If the program expires, current policies would remain in effect, but no new policies could be issued.
The question for lawmakers when they return from the August recess next week is whether to pass a short-term extension that keeps the program running largely as-is for the next few months or pass a long-term extension that makes more drastic changes and puts the program on firmer financial footing.
Here's a look at the program and how some lawmakers are looking to change it.
HOW DID THE PROGRAM START?
Congress created the National Flood Insurance Program in 1968 to reduce the growing expense the federal government assumed after natural disasters to help repair damaged homes and businesses.
One of the key goals of the program was to get cities and counties to reduce the risk of flooding and better protect buildings from flood waters.
If the communities agree to undertake such steps and join the program, their residents and businesses can then purchase federal flood insurance to protect themselves from losses. When communities don't participate, it means their residents and business owners cannot buy federal flood insurance and are thus ineligible for a federally backed loan.

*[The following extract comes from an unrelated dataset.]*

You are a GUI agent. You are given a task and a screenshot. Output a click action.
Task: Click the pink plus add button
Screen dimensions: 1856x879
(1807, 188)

WHO GETS COVERAGE THROUGH THE NATIONAL FLOOD INSURANCE PROGRAM?
Homeowners who live in areas that have a 1 percent chance of being inundated by flood waters in any given year must purchase flood insurance as a condition of having a federally backed mortgage.

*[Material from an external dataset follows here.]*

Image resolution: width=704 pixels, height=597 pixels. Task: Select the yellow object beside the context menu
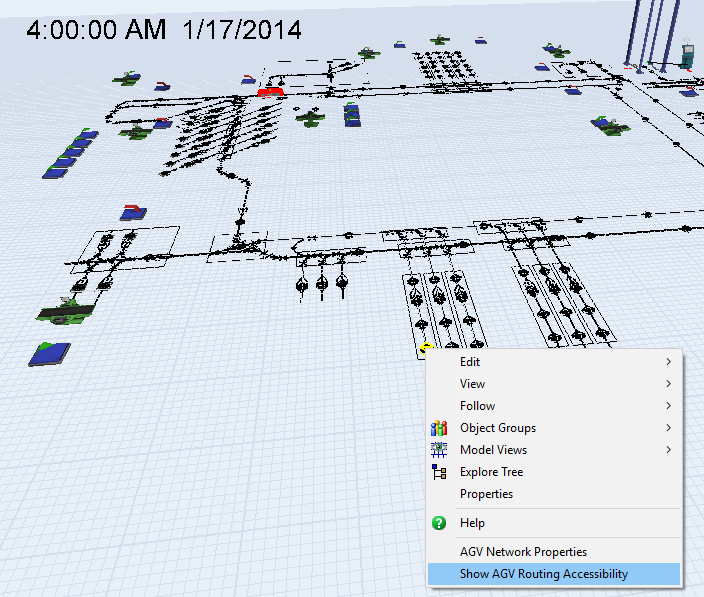point(426,349)
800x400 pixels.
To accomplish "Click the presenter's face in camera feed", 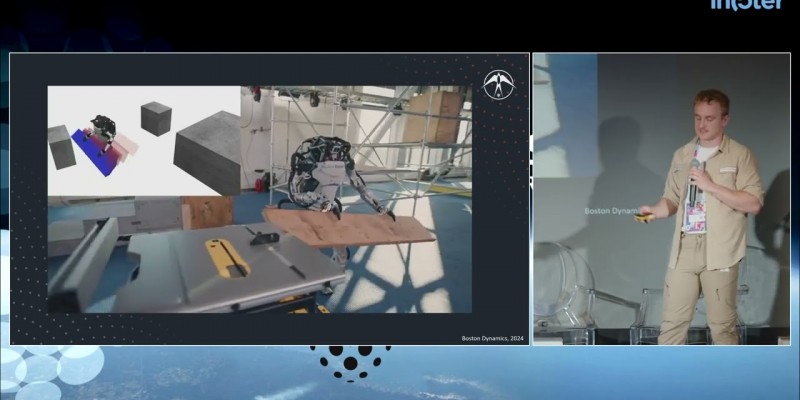I will click(x=711, y=113).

About 5 million policies are in effect for individuals and businesses. The policies generate about $3.3 billion in premiums annually. Still, studies have shown that many Americans living in these particularly vulnerable flood zones bypass the requirement to buy flood insurance. A 2006 government study found that compliance was lowest in the Midwest and highest in the West.
WHERE IS THE PROGRAM WORKING WELL?
The Federal Emergency Management Agency estimates that the flood-control efforts communities have undertaken as a result of their participation in the program prevents nearly $1.9 billion in flood losses annually.
WHERE IS THE PROGRAM NOT WORKING?
A program that is supposed to pay for itself is clearly not doing so. A spending bill enacted after Superstorm Sandy authorized the program to borrow up to $30.4 billion. The damage from Harvey will potentially lead FEMA to hit that borrowing level. If it does, FEMA would eventually need authorization from Congress before borrowing any more money to pay out claims.
The growing debt level is why lawmakers such as Rep. Jeb Hensarling, the Republican chairman of the House Financial Services Committee, say the program is unsustainable. Hensarling calls Harvey a "wake-up call" that an overhaul is needed to stave off a taxpayer bailout.
Still, it's a difficult balance. If premiums rise too much to make the program self-sustainable, it discourages people from living and opening businesses in the more flood-prone regions of the country.
WHAT CHANGES ARE BEING CONSIDERED BY CONGRESS?
Hensarling's committee has already passed a series of bills that would increase premiums by 8 percent annually for certain policies instead of the current 5 percent, among other changes.
The panel has since reined that in to a 6.5 percent increase that will be phased in gradually, a move that helped attract support from influential trade groups representing home builders and real estate agents. The House legislation would require FEMA to raise collection rates for a reserve fund by 1 percent each year to help pay future claims. The legislation also seeks to boost the private flood insurance marketplace, clarifying that flood insurance policies written by private carriers satisfy the mandatory purchase requirements that come with obtaining a federally-backed mortgage. Hensarling said he believes more flood insurance offerings from private companies would bring about the kind of competition that could make policies more affordable.
The top Democrat on the committee, California Rep. Maxine Waters, said that the fee and premium increases being pursued were still too much in her view and she encouraged House colleagues to "consider the thoughtful, bipartisan process in the Senate as an alternative to this anti-homeowner bill."
There are competing bills in the Senate, with one bipartisan measure capping premium fee increases at 10 percent and suspending the interest payments the program makes to the U.S. Treasury for the money it has borrowed over the years.